His warning in Munich Saturday of an international boycott was followed the next day by news of Sweden’s Nordea Bank and Denmark’s Danske Bank, the largest banks in their respective countries, serving together over 16 million customers, actually blacklisting one of Israel’s three biggest banks, Bank Hapoalim, for maintaining branches “across the Green Line.”
The other two, Leumi and Mizrahi-Tefahot, faced the “demand” to “immediately make public their operations in the West Bank” – as though they were kept secret and owed Scandinavia an accounting.
However, pushing the button for the escalation of Palestinian terrorism and thespread of boycott action by pro-Palestinian financial and academic institutions was in line, debkafile’s sources report, with US-EU tactics for building up a volume of international and Israeli public high enough to scare Netanyahu into bowing to American dictates.
The US Secretary appears confident that his bullying won’t go too far or cause Israel irreparable harm. But he may not have taken into account that in this neighborhood, there is always a volunteer ready to strike the match for blowing up a combustible situation, especially after the Palestinian leader Mahmoud Abbas laid the kindling and Kerry and the European Union’s Catherine Ashton heaped on the fuel.
At the same time, Israel holds two powerful weapons for fighting back, provided it has the will to deploy and use them: the IDF has time and again proved its mettle against terrorism; and US Jewry coupled with American popular support could defeat BDS – the pro-Palestinian boycott, divestment and sanctions campaign.
There is no need of a grand announcement to launch a counter-BDS campaign. It is enough for American Jewish or other sympathetic banks and academic institutions to quietly make the punishment for boycotters fit the crime.
European bankers queuing in Tehran for post-sanctions business, while at the same time, boycotting Israeli banks doing business on the West Bank, should find themselves ostracized by American Jews.
The Danish and Swedish banks which blacklisted Israel institutions should see the backs of American business partners. British manufacturers and exporters who refuse to take orders from Israeli customers should see their goods pilling up unsold in American stores.
This battle demands clear-sighted, focused policies. What can’t work any longer is Netanyahu’s method of juggling all his options between right, left and center in the air, in the framework of a broad-based coalition government.
Last week, the pro-settlement minister of trade and industry, Naftali Bennett (Jewish Home), condemned the prime minister’s peace policy from the right-wing perceptive. This week, Finance Minister Yair Lapid (Yesh Atid) pulled the government in the opposition direction.

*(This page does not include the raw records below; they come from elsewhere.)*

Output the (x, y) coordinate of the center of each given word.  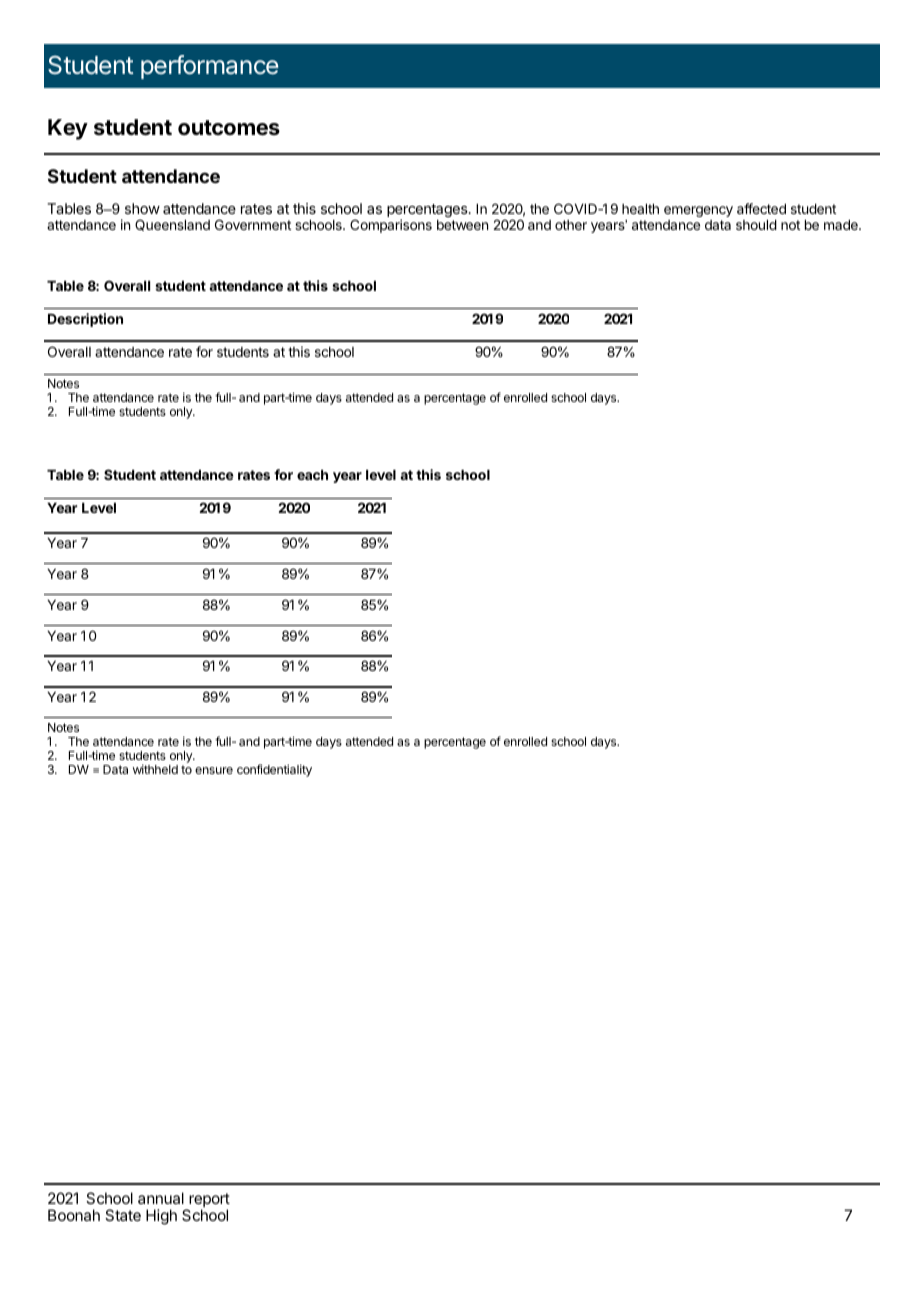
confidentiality (274, 770)
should (756, 225)
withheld (155, 769)
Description (85, 320)
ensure (214, 770)
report (208, 1201)
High (161, 1217)
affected (761, 208)
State (123, 1215)
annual (161, 1198)
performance (210, 67)
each (312, 475)
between (462, 225)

Bennett scored points in the prime minister’s own camp by blasting him for proposing to leave Jewish settlements under Palestinian jurisdiction. Lapid, who is already losing ground by behaving like a political amateur, is losing more points by cutting budget allocations to West Bank settlements and warning that international boycotts will throw thousands of Israelis out of work.
Lapid is seen as supporting US-EU intimidation efforts.